大事なのは寄付の「金額」ではなく応援の「気持ち」

堀田力さんインタビュー(下)

2020.12.21

 12月は寄付月間。寄付のお願いを目にする人も多いのではないでしょうか。Reライフのアンケートでは、「少額では申し訳ない」という声も。社会貢献についてどのように考えたら良いのか、公益財団法人「さわやか福祉財団」会長の堀田力さんに助言をもらいました。

堀田力さん
公益財団法人「さわやか福祉財団」会長の堀田力さん

どんな活動を通じて、世の中を良くしたい?

 寄付というのは、お金の価値が助け合いなどに生かされる効果を生みます。効果を考えると金額が大事だと思うかもしれませんが、寄付は「活動を応援している」という熱い支援メッセージです。1人の大金持ちが何億円も寄付してくれるのと、何万人もの人がそれぞれの厳しい懐から出すのとでは、何万人もの寄付のほうが力も効果も断然大きいです。ですから、「少額だから恥ずかしい」と思う必要はありませんし、周りを見ないことです。寄付は自分がするものですから、「自分は今、これだけ寄付をしたい」という気持ちがあれば、いくらでもいいのです。

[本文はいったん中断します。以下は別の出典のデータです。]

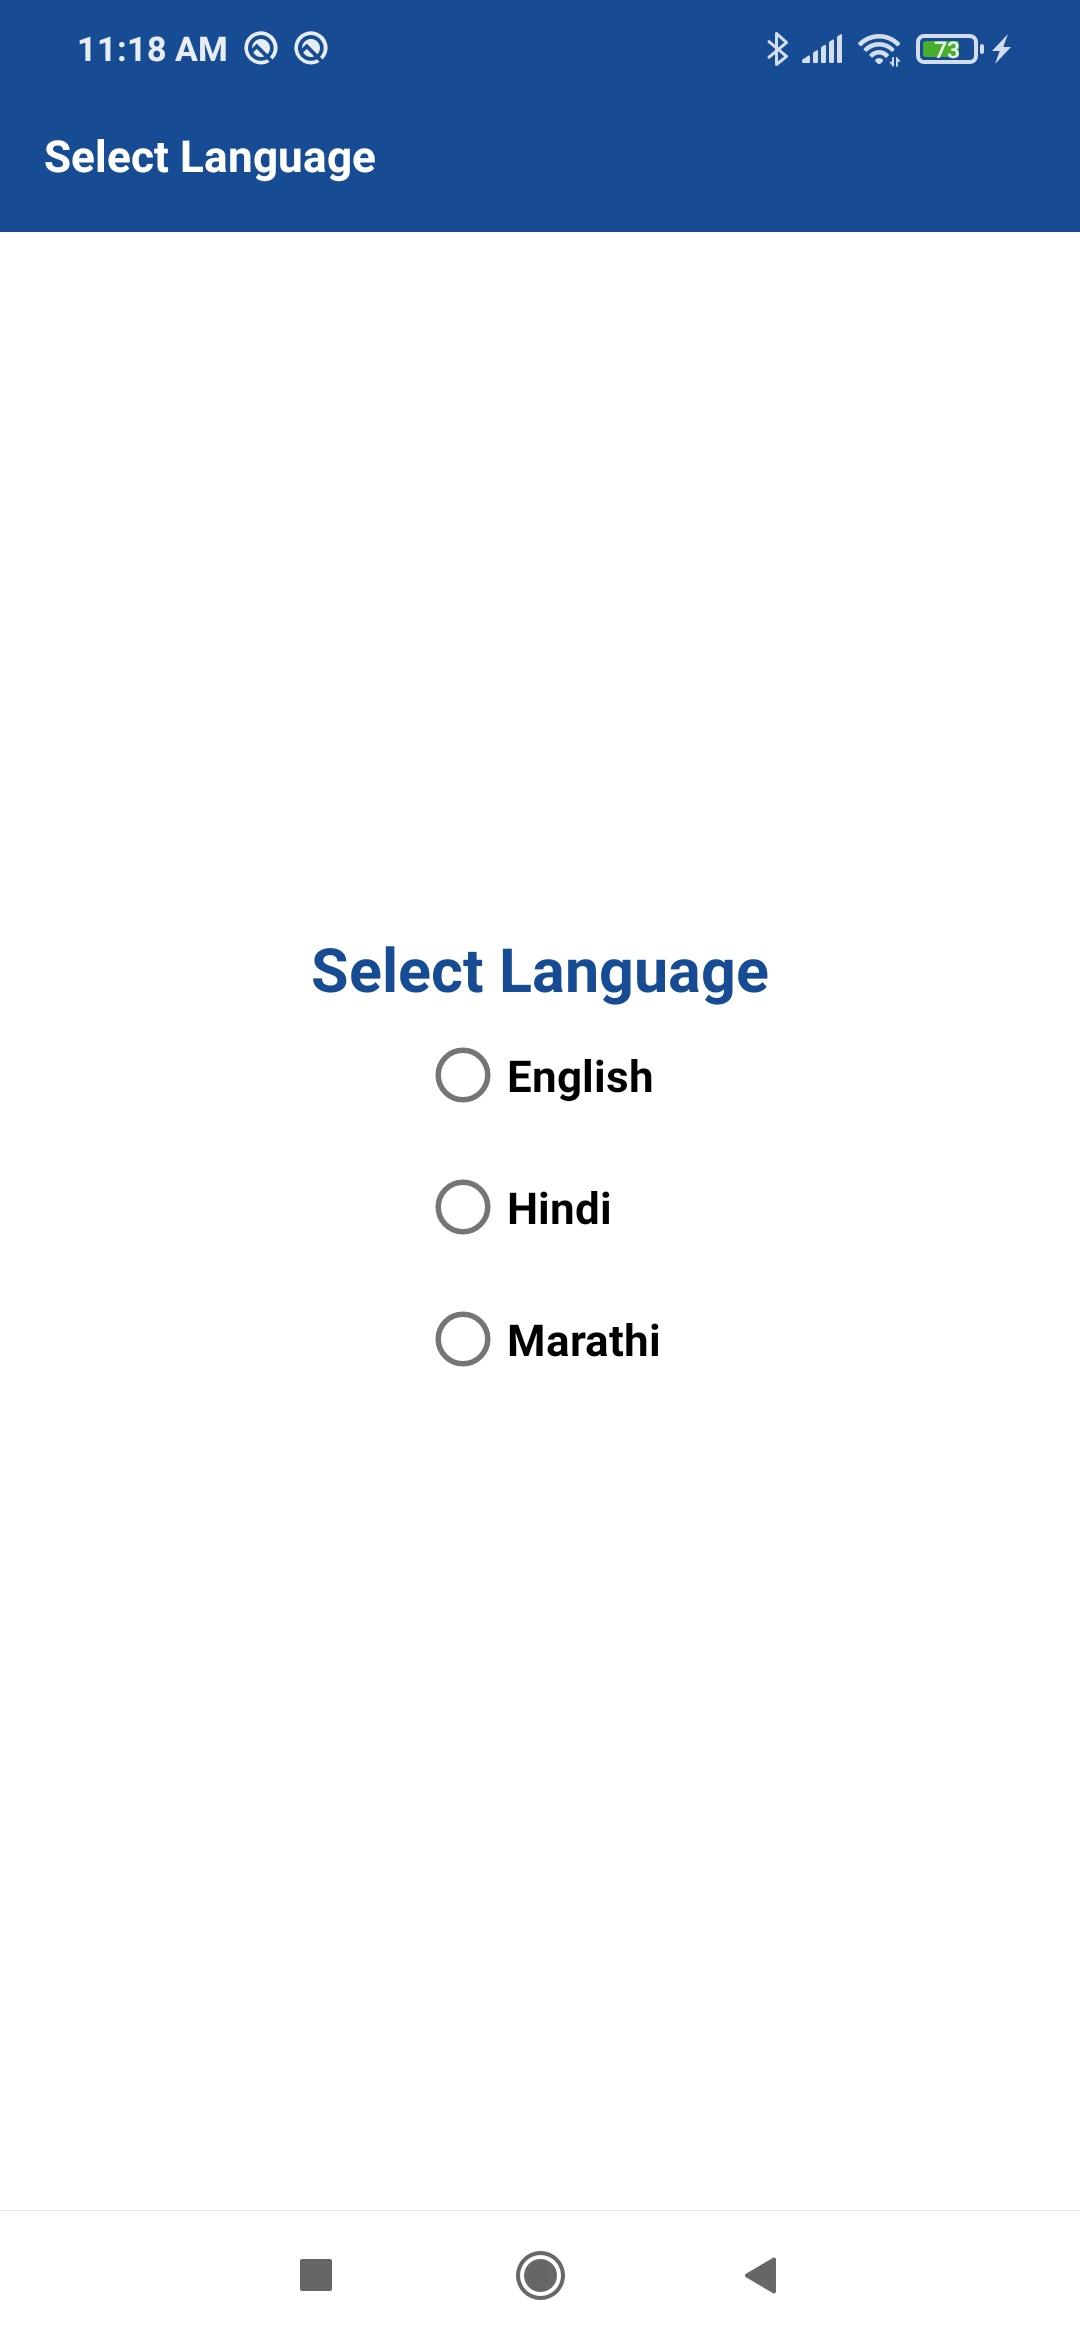This screenshot has width=1080, height=2340.
Task: Tap the second @ notification icon
Action: tap(311, 48)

 ボランティア活動をするのと、寄付をすることの意味合いは同じです。片方は自分のエネルギーを出す、片方は自分のお金を出すということ。そういう意味で、ボランティア活動をしたいけれど忙しくてできない人は、寄付をするのも選択肢です。その際、「自分がボランティア活動をするなら、こういうことをやりたい」というところへ寄付をする発想をもってほしいです。自分は、どんなことをしてこの世の中を良くしたいと思っているのか。子どもたちのためなのか、お年寄りを支えたいのか。障がい者の方々を支えたいのか、環境を良くしたいのか。

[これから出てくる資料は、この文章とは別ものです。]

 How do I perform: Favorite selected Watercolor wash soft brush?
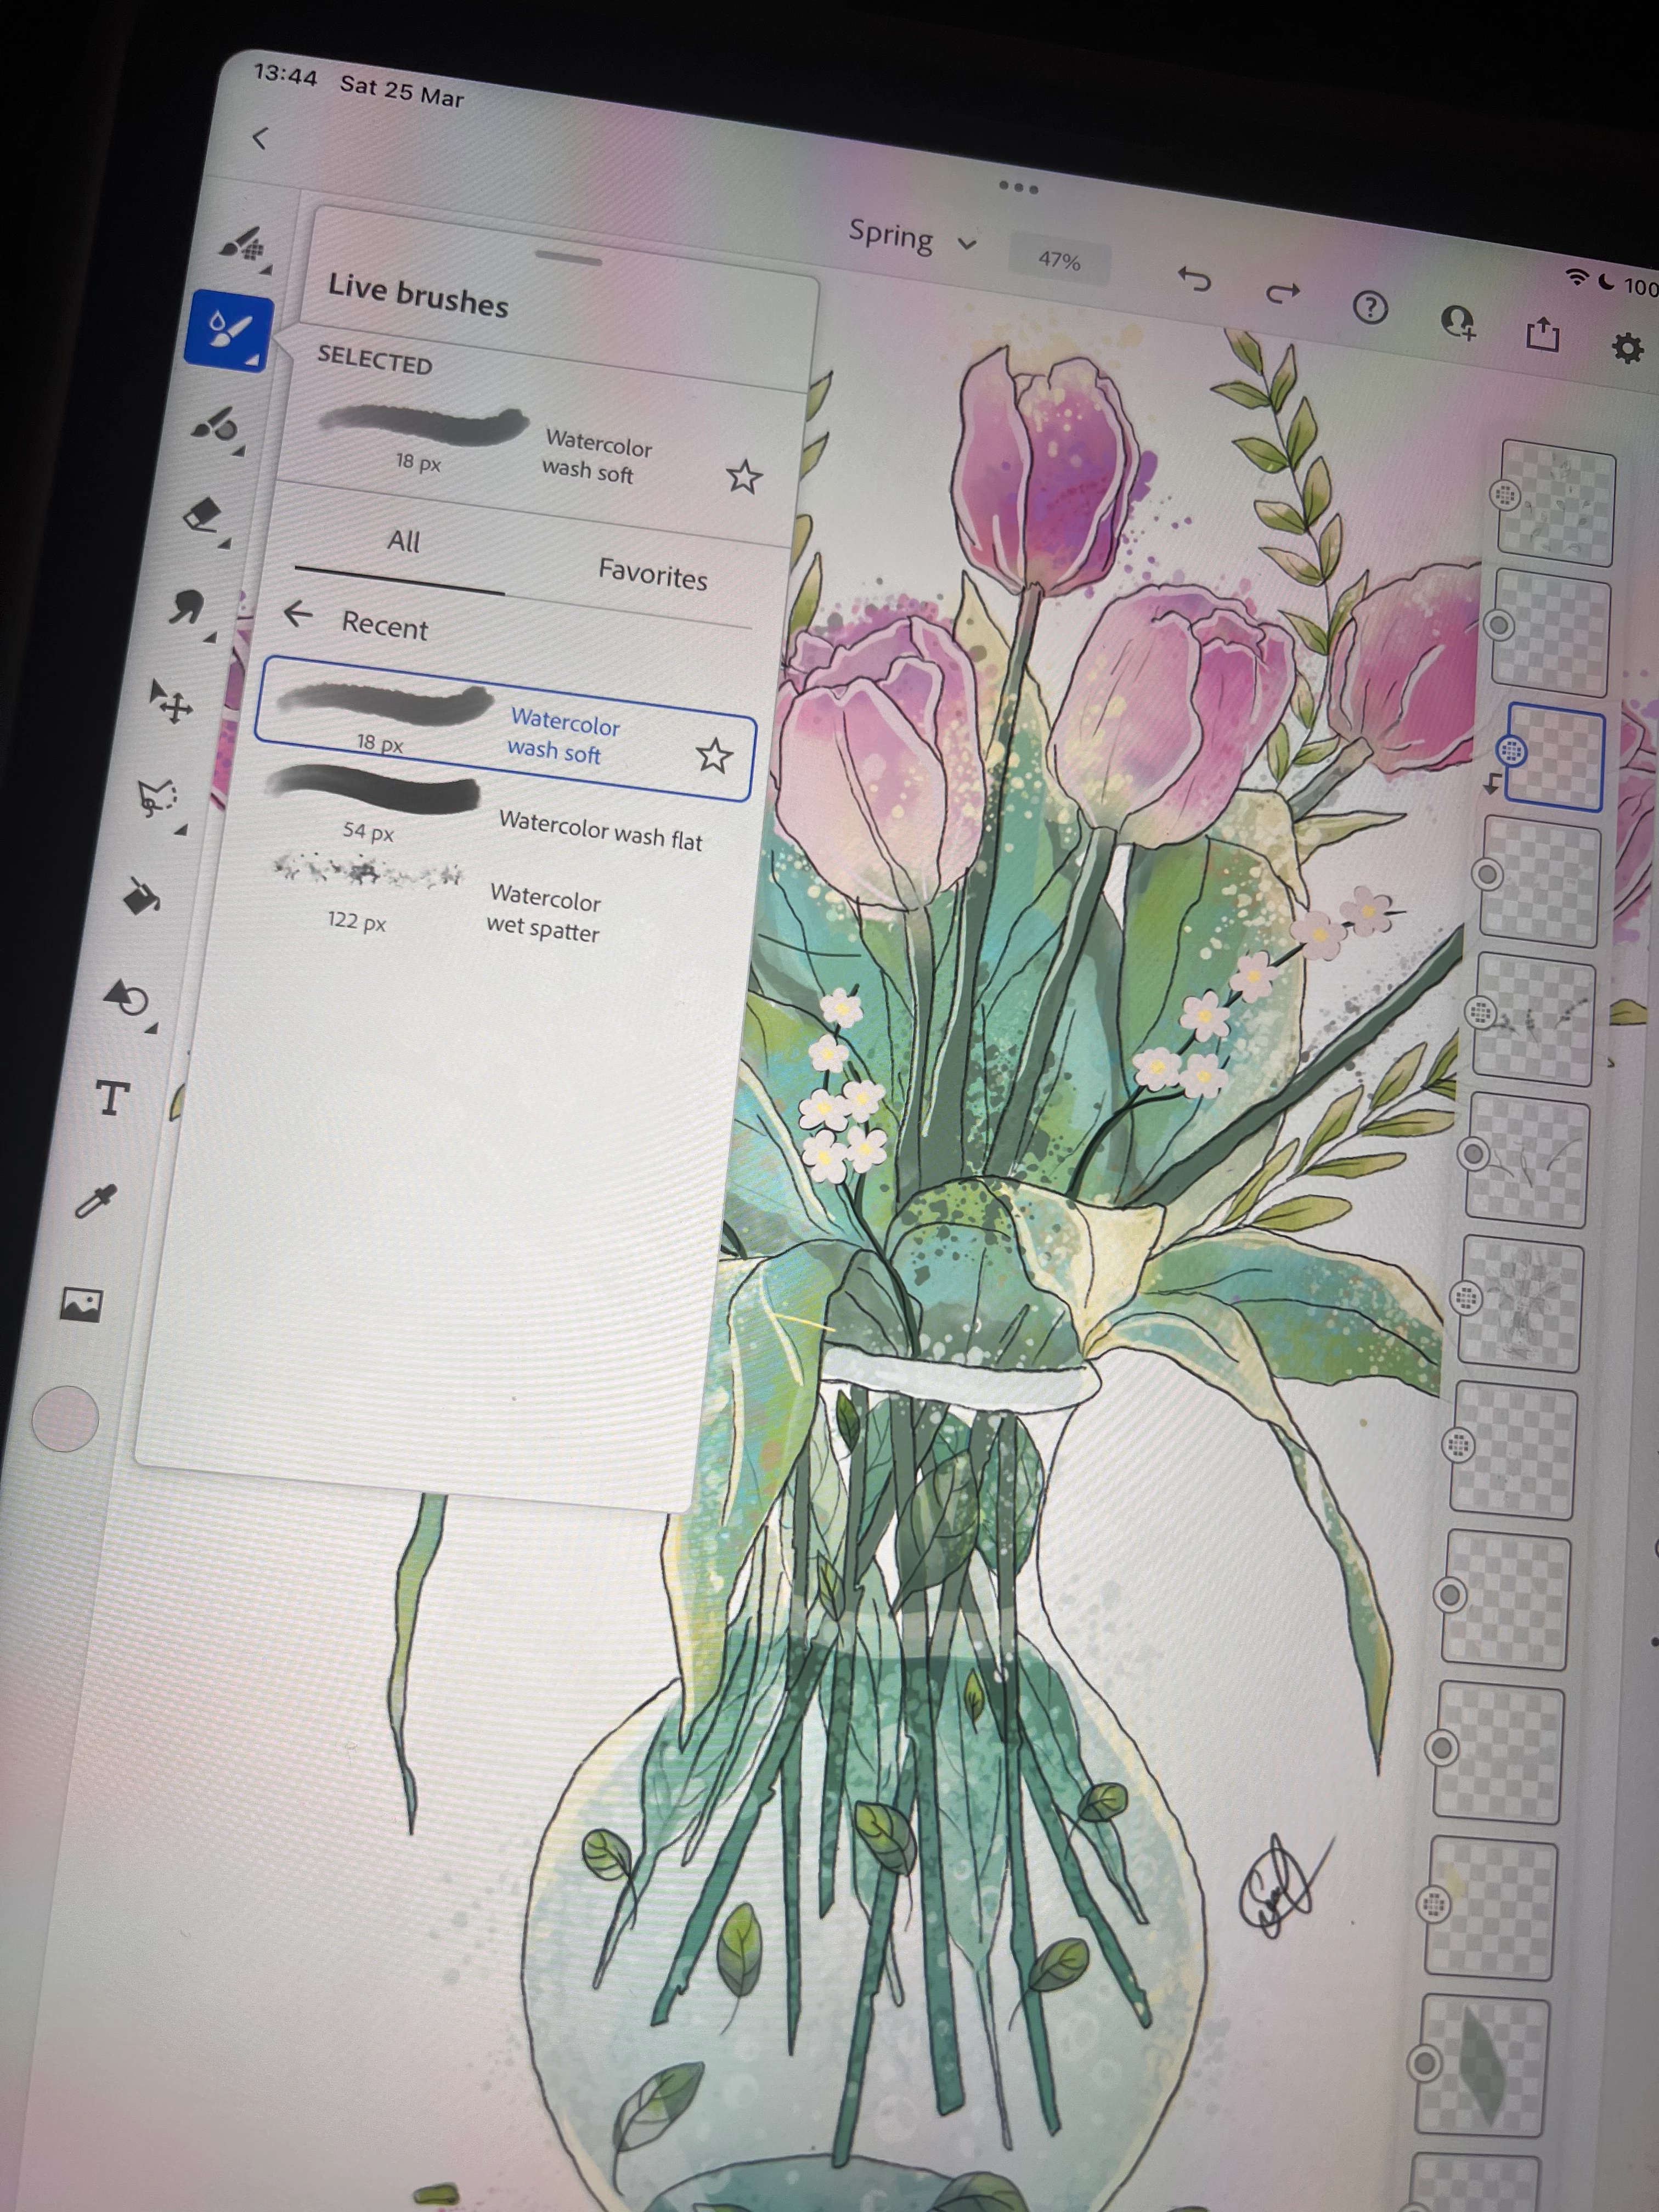743,476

 ボランティアは労力を出しますから疲れますし、寄付はお金を出すからその分こたえます。そういう点では、自分にとって直接的にはマイナスなのですが、そうやってお金を出したにしろ、活動に参加したにしろ、気分が良いんですよね。

「人のためでもあるけれど、第一に自分のため」

 「自分が人の役に立っている」という実感は、これ以上大きな自信をもたらすものはないでしょう。具体的には、その日の夕食は普段よりちょっとおいしいですし、夜寝るときにはちょっと気分良く眠れる。そういう気分の良さはお金では買えません。

 心の余裕がなくて、自分のためだけの生活しかできていない人は寂しいと思います。生きがいが感じられず、エネルギーが湧き出てこないでしょう。私は「結局、ボランティアも寄付も人のためでもあるのですが、第一に自分のため」と言っています。

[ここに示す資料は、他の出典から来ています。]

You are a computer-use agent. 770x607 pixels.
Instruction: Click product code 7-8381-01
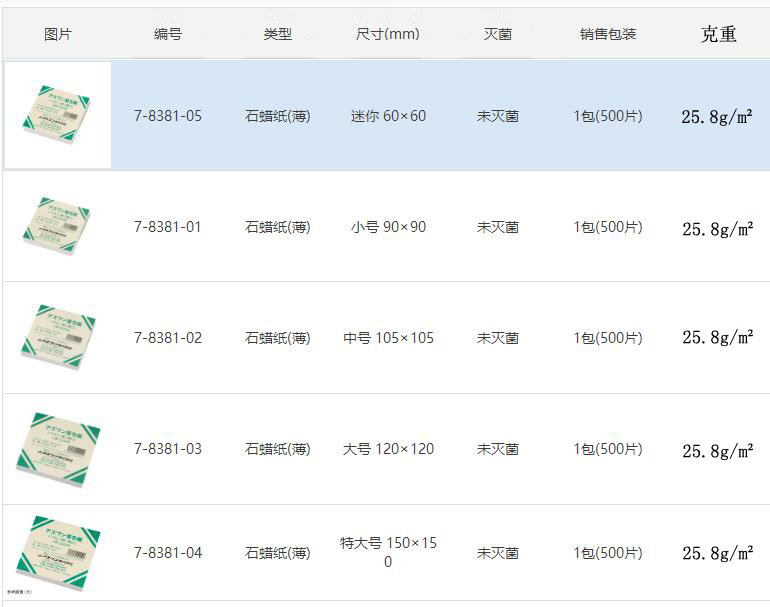click(168, 227)
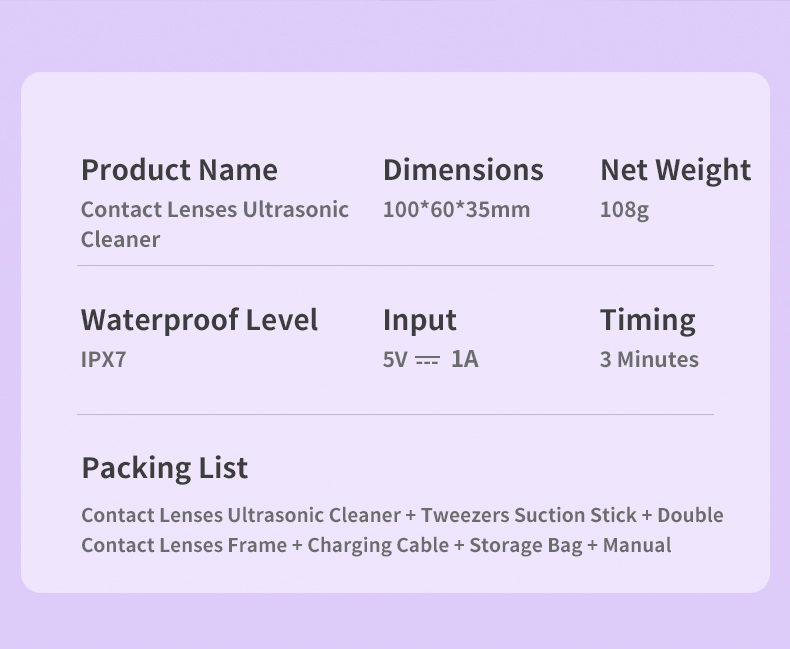
Task: Click Manual at end of packing list
Action: click(x=637, y=545)
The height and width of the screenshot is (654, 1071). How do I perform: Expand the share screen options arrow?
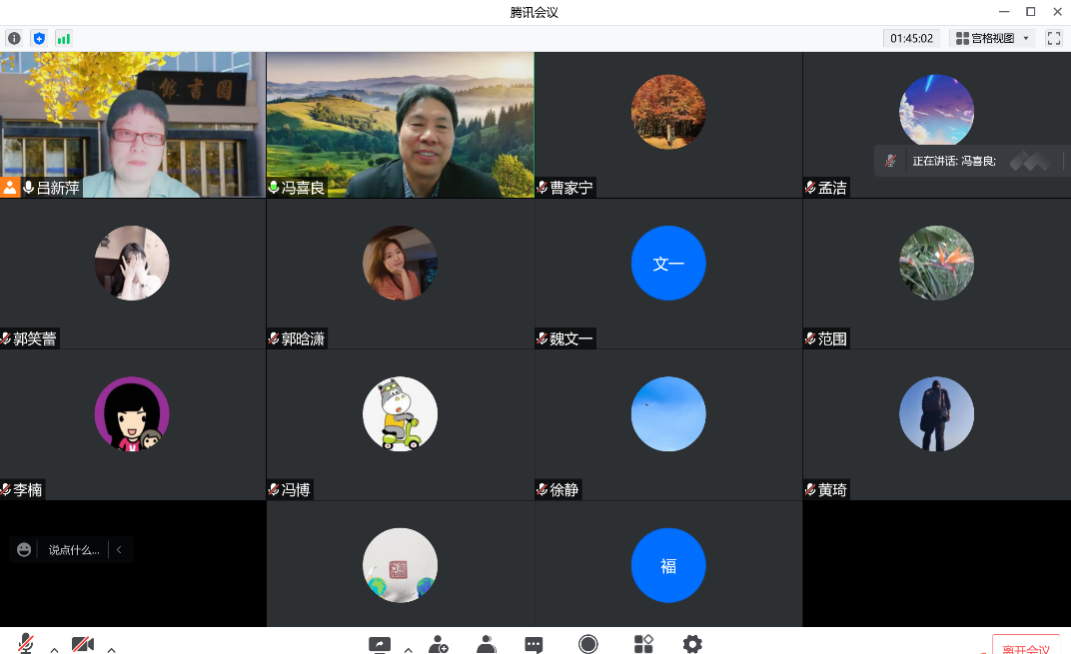pos(408,649)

 寄付やボランティアまで考えなくても、お金がなくても、公園でごみを拾ったり、通学中の子どもに声をかけて励ましたり、誰かのためにできることはあるはずです。「自分が社会の役に立っている」と感じられる精神的な満足感は得がたいもの。充実感を持って生きる一つの方法だと思って、生活を豊かにしていってもらいたいです。

  • 堀田 力(ほった・つとむ)

    弁護士、さわやか福祉財団会長

    1934年生まれ。61年検事に。東京地検特捜部検事としてロッキード事件を捜査した。法務省官房長を経て、91年退官し弁護士登録。公益財団法人「さわやか福祉財団」会長、一般社団法人「全国レガシーギフト協会」代表理事。著書に「『共助』のちから」など。